Saturday, October 17, 2009

The Origins of Christian Arrogance

    "It isn't that simple-"

    "Faith IS simple, Steve. I asked Jesus to forgive me, and he has, and now I live as a Christian. It's right there in the Bible." She said.

    I looked at Sheila for a second without saying anything. My old Bible College classmate sat across from me in the downtown Starbucks, her red hair held back in a long braid. She was dressed modestly, in a white blouse and long gray skirt. Her daughter slept in the stroller next to the table. We'd bumped into one another the day before – I'd hardly recognized her – and she'd agreed to meet me for a coffee the next day. She told me about her two kids, Brian was nine, and little Rebekkah, in the stroller who was "a pleasant surprise." What was surprising was that she was still married. Yes, she'd separated from her husband, but he had confessed his sins to the Lord, she said, and they were a family again. It'd been five years since I last heard from her. At the time, she was getting counseling to help deal with the abuse, both physical and emotional, her husband had heaped on her their first five years of marriage. Back then, she'd been as fiery as her hair colour indicated. She seemed different now, as if she'd tired of fighting.

    I watched her as she moved the stroller back and forth, the way her gaze loved her child, and the quiet sag in her shoulders.

    "Faith isn't simple, Sheila." I said, as gently as I could. "Faith in God, in a world filled with tragedy, is complicated and difficult. The world is not black and white, and it's for us to figure out that sometimes we don't know what should be done, or to question God's absence from the pain many of us hold so deeply."

    "That kind of gobblegook message keeps people away from the church. " She said, her fire briefly renewed. "Jesus rescues us. With him we are triumphant."

    "Not always." I said quietly. "Not for me, anyway."

    Something flashed across her face – compassion, empathy, understanding – I couldn't tell, but just as quickly it left as she turned to her daughter.

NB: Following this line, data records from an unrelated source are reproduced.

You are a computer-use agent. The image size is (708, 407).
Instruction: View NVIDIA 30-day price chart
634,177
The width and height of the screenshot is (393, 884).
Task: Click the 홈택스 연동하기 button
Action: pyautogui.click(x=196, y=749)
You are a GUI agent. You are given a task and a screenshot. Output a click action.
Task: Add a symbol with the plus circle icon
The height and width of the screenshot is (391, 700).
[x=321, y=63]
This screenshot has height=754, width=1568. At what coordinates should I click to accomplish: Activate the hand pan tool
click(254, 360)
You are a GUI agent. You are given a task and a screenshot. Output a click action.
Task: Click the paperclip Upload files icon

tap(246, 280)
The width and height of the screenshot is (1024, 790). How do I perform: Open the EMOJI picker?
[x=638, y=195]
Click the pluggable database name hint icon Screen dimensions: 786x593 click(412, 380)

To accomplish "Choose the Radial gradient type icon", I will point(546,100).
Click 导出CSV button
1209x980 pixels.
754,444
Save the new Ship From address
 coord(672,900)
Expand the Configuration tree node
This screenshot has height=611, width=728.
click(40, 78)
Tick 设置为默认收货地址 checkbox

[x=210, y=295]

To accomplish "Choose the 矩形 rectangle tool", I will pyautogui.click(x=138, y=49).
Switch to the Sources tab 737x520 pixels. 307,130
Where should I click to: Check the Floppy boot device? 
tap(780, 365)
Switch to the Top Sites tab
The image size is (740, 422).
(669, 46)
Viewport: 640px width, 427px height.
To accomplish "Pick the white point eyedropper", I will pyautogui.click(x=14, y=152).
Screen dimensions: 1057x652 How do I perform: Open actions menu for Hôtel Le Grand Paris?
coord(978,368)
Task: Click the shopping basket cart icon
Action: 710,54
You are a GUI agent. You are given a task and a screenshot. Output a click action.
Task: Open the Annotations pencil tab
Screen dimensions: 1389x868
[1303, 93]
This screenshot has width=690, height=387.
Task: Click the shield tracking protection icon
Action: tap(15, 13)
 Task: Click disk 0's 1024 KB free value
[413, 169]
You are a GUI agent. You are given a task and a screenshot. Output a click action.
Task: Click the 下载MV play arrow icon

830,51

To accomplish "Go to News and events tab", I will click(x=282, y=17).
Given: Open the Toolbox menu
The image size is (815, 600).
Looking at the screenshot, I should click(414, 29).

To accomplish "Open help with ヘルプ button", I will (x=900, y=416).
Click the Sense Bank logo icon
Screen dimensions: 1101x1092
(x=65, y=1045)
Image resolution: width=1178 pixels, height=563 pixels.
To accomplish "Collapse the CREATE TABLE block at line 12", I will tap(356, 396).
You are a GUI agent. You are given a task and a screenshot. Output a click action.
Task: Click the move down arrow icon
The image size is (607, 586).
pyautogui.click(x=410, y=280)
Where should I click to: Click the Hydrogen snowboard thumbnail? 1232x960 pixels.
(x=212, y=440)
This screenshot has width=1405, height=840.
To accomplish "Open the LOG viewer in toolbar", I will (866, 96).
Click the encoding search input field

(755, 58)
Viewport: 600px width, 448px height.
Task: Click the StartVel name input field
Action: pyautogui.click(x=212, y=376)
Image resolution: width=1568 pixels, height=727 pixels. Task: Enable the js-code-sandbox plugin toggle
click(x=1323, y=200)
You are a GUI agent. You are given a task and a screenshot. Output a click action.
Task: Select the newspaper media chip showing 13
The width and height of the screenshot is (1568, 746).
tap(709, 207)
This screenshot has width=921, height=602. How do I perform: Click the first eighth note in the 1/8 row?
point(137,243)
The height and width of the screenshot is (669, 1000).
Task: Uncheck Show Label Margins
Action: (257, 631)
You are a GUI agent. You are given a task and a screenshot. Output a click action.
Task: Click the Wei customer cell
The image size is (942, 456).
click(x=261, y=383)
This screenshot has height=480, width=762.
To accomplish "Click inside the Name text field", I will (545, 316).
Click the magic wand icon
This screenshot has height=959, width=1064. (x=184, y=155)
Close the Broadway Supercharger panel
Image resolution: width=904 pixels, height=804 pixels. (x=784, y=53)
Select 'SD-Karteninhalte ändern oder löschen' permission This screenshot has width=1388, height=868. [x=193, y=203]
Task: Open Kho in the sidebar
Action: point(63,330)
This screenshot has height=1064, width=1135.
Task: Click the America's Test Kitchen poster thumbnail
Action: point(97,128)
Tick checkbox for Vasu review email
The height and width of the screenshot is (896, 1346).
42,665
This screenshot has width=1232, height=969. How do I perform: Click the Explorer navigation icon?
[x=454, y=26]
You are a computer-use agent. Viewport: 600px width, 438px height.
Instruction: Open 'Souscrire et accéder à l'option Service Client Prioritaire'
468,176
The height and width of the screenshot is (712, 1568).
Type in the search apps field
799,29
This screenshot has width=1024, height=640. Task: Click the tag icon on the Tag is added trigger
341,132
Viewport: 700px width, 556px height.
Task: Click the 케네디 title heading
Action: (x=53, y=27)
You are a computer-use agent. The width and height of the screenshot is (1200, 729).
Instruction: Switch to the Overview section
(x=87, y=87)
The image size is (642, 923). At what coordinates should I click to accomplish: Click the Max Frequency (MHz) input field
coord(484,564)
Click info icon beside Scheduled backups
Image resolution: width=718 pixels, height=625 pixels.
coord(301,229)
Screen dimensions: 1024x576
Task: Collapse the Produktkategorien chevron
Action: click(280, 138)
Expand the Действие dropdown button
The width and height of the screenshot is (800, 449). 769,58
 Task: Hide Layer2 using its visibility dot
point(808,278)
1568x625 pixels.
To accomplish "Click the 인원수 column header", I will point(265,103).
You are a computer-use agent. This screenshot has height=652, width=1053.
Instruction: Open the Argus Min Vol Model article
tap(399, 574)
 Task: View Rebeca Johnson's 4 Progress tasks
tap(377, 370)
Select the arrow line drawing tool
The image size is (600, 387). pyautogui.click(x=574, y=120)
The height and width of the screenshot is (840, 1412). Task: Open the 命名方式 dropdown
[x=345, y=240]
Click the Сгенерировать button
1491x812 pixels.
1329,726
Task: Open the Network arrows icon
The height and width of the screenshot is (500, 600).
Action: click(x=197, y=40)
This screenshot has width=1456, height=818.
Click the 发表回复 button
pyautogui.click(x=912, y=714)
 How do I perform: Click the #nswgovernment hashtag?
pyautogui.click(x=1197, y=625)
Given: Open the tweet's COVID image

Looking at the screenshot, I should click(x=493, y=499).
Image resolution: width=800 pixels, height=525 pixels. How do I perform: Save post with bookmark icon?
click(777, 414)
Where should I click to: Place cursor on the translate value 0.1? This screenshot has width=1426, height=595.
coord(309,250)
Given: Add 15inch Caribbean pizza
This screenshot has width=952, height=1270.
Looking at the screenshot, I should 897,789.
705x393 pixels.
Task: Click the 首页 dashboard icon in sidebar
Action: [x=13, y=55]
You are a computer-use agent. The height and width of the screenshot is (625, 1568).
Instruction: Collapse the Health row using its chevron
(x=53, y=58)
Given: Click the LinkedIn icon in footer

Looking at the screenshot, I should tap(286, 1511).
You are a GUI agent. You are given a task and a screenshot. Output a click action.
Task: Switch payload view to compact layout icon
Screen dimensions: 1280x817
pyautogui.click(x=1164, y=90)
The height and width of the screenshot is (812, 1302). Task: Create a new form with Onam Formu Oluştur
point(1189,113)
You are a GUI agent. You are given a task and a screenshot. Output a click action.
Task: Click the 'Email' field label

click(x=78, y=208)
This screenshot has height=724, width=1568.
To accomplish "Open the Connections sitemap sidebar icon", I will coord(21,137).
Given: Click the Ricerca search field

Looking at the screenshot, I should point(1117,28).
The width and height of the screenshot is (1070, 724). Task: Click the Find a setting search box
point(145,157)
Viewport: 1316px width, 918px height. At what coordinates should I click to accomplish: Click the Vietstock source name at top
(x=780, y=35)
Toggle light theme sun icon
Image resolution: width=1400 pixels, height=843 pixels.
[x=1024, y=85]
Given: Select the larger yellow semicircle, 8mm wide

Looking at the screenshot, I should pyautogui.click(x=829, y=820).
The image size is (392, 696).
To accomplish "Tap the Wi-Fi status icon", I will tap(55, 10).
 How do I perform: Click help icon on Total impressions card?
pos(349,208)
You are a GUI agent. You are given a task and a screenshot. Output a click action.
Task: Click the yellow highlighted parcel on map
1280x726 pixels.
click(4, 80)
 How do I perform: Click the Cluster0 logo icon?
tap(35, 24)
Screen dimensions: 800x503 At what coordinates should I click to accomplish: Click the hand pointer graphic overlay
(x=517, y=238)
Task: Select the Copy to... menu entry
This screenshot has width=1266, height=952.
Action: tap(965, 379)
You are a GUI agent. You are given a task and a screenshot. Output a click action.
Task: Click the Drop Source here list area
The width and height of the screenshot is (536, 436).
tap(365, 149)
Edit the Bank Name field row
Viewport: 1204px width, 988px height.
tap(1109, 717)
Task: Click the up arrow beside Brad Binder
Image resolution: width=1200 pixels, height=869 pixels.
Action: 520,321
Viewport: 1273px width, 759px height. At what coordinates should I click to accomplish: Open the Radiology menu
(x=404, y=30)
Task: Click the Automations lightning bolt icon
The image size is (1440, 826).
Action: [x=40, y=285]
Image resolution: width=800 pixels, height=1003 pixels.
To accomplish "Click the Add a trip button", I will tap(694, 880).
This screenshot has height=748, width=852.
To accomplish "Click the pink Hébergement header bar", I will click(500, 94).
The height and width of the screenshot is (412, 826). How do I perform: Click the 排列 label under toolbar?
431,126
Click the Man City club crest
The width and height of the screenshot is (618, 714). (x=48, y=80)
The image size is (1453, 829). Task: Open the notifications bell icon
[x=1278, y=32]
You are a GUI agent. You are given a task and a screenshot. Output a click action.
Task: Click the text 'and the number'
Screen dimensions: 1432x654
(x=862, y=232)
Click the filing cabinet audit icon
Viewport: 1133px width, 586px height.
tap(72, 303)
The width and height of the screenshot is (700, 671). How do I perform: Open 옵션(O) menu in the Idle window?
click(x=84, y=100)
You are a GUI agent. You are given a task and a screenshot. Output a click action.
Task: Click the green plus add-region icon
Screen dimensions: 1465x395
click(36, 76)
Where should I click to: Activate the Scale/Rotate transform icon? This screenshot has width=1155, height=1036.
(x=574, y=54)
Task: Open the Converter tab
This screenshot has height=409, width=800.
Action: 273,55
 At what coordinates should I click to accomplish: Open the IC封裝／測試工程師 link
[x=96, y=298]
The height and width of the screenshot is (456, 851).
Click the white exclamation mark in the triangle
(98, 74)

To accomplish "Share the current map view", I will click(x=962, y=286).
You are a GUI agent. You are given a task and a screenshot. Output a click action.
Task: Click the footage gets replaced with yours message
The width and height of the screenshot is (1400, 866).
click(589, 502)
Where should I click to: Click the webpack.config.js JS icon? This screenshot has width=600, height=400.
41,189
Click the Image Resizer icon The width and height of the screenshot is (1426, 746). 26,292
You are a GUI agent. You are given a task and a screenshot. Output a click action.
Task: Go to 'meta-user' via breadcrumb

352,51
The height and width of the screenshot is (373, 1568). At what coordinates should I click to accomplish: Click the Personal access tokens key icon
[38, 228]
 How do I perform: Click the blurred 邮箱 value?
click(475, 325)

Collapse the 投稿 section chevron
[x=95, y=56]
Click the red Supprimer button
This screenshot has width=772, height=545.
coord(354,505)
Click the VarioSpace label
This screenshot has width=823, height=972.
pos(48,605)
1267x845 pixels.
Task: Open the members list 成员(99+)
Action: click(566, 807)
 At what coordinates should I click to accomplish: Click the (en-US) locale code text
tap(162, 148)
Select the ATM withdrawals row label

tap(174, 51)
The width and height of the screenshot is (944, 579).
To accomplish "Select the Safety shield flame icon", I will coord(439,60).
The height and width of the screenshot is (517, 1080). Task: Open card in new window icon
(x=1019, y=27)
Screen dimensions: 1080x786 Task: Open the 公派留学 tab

    "I'll pray for you, Steve. You're just making things difficult for yourself."

    We talked for a little while longer, and I complimented her on her daughter, and tried to make her laugh a little. She gave me a quick hug and we promised to be in touch, though we both knew I would never see her again. There was nothing comforting about my presence, and I was unwilling to offer the same, tired clichés about God making everything all right. Too often, it seemed to me, God didn't make things "all right."


 

***

    The weather had changed the past week, and I shivered as a cool wind cut my jacket as I stood outside the bookstore, sipping my coffee. The ground was wet with rain, but the air was cold and fresh. People scurried past me, to and from the parking lot. An elderly Asian woman watched helplessly as the strong wind flipped her umbrella inside out, and then hustled to her car holding it like a lance. It'd been months since I spoke to Sheila, and yet today I could not stop thinking about our conversation. It wasn't the first conversation I'd had with old colleagues and friends who'd expressed the idea that faith in God was a simple thing. Men seemed to do it with more bluster and laughter, the women with resigned shrugs and only momentary fierceness. I could not understand why this was so, except that "simple faith" usually marked itself in patriarchy, where women were little more than second-class citizens. This, in many ways, was the unspoken arrangement between the genders, one that long outdated Evangelicalism or Fundamentalism. "Simple faith" had other markers as well, which usually included a clear and narrow path to the Creator marked by 'hard' borders, a strictly imposed morality structure, and the externalization of evil. I'd often heard that a pastor should communicate clearly what was expected of the congregation, that a 'mist in the pulpit was a fog in the pews.' Of course, the idea of 'clear communication' had been around a long time.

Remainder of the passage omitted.